→ Text shown
───

Tuesday, October 28, 2008

ASIS&T 2008 - Google on-line marketing challenge: A multidisciplinary global teaching and learning initiative using sponsored search

Panel with Bernard Jansen of Pennsylvania State University, Mark Rosso of North Carolina Central University, Dan Russell of Google, Brian Detlor of McMaster University.

The Power of search and the web - Jim Jansen's slides, Mark Rosso presenting.

Search drives on-line activity. Search drives over 5 billion monthly queries in the US. People are spending less time with their family, the TV and less sleep.

Looking at the search marketplace, Google has over 60% of the market, with no other company having even half as much market share. On-line marketing is a large business, and keyword advertising is the fastest growing advertising business. Google earned 16 billion from advertising, mostly keyword advertising. The sponsored links are the main drivers of revenue and are the business model of all search engines. Key differentiator is that it is targeted, pull aligned and has the lowest acquisition cost of any advertising.

───

→ Source excerpt
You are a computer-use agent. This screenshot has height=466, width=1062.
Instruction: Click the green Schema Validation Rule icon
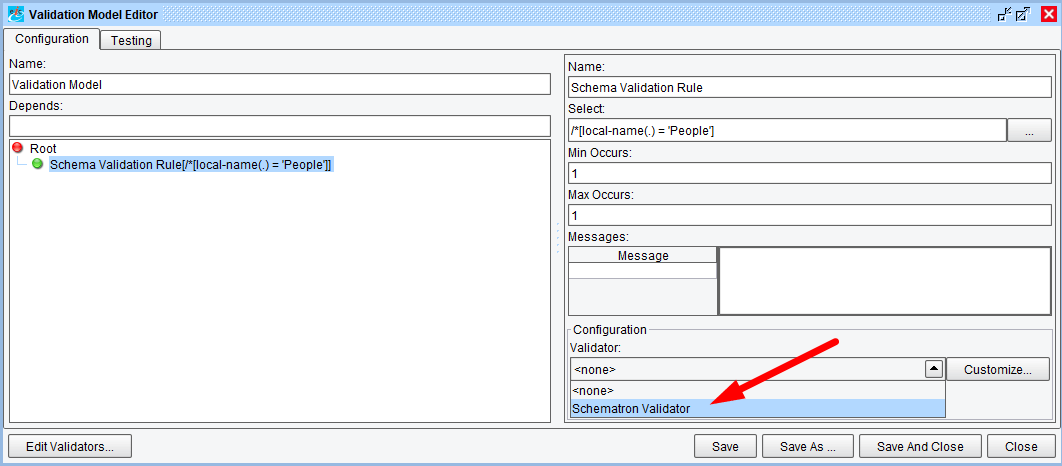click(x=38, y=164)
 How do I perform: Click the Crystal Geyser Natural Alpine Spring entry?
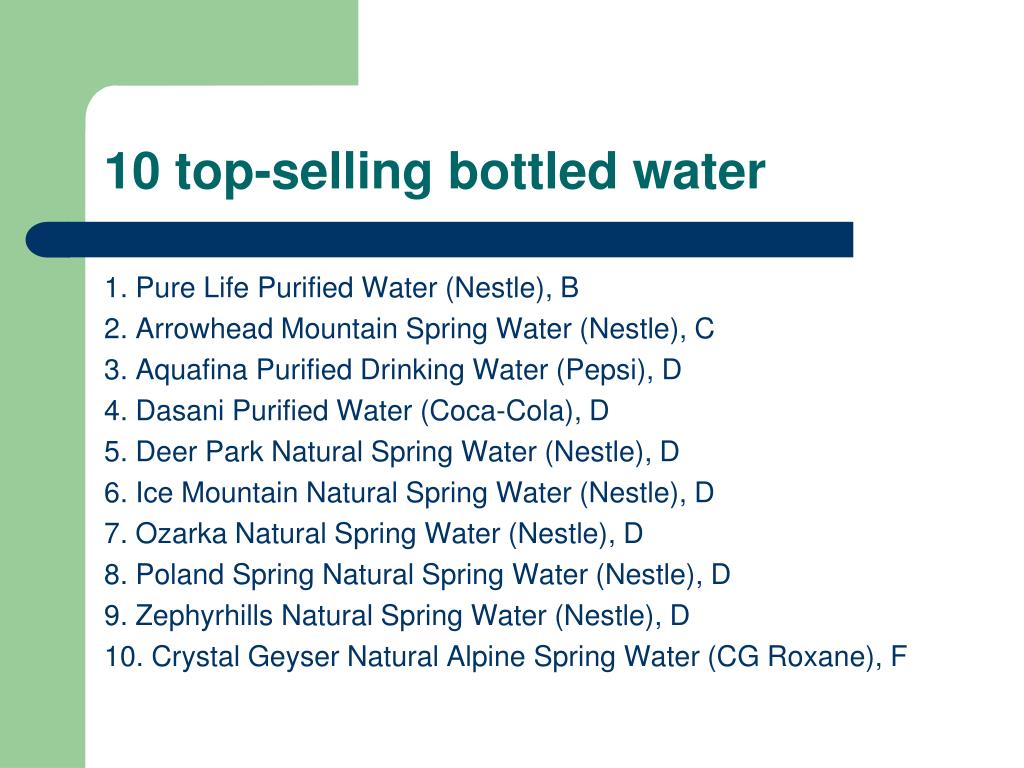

───

→ Tasks to carry out
**A)** Answer these questions from the ASIS&T 2008 panel notes:
(i) Which university is Mark Rosso from?
(ii) How many monthly queries does search drive in the US?
(iii) How much did Google earn from advertising?
**B)** Carry on the ASIS&T 2008 panel notes past their last sentence.
The data are not needed for this work.

→ Replies
**A)**
(i) North Carolina Central University
(ii) Over 5 billion
(iii) 16 billion

**B)**
The Google on-line marketing challenge was a world wide project. The challenge consisted of 1) register the class 2) recruit the client 3) Students develop a pre - campaign proposal 4) Students run a 3 week AdWords campaign 5) Students develop and submit a post campaign summary 6) Google judges teams on a algorithm to narrow to 150 teams 7) Academics judge teams on written reports 8) top ten teams fly to Google headquarters.
A campaign consists of one or more ad groups. Ad groups should be based on a theme. Each ad group has a set of ads and keywords that generate the ad. Each keyword has a bid, how much are you willing to pay for that keyword. For each keyword you supply a matching criteria - exact, partial, broad, negative.

Ads display, the rank and the cost per click depend upon: keywords in query, ad title and text must be relevant to query, content of landing page must be relevant to query, past click through rate, bid on keyword, other configurable factors.

The Google on-line marketing challenge - experiences from the course. - Mark Rosso presenting.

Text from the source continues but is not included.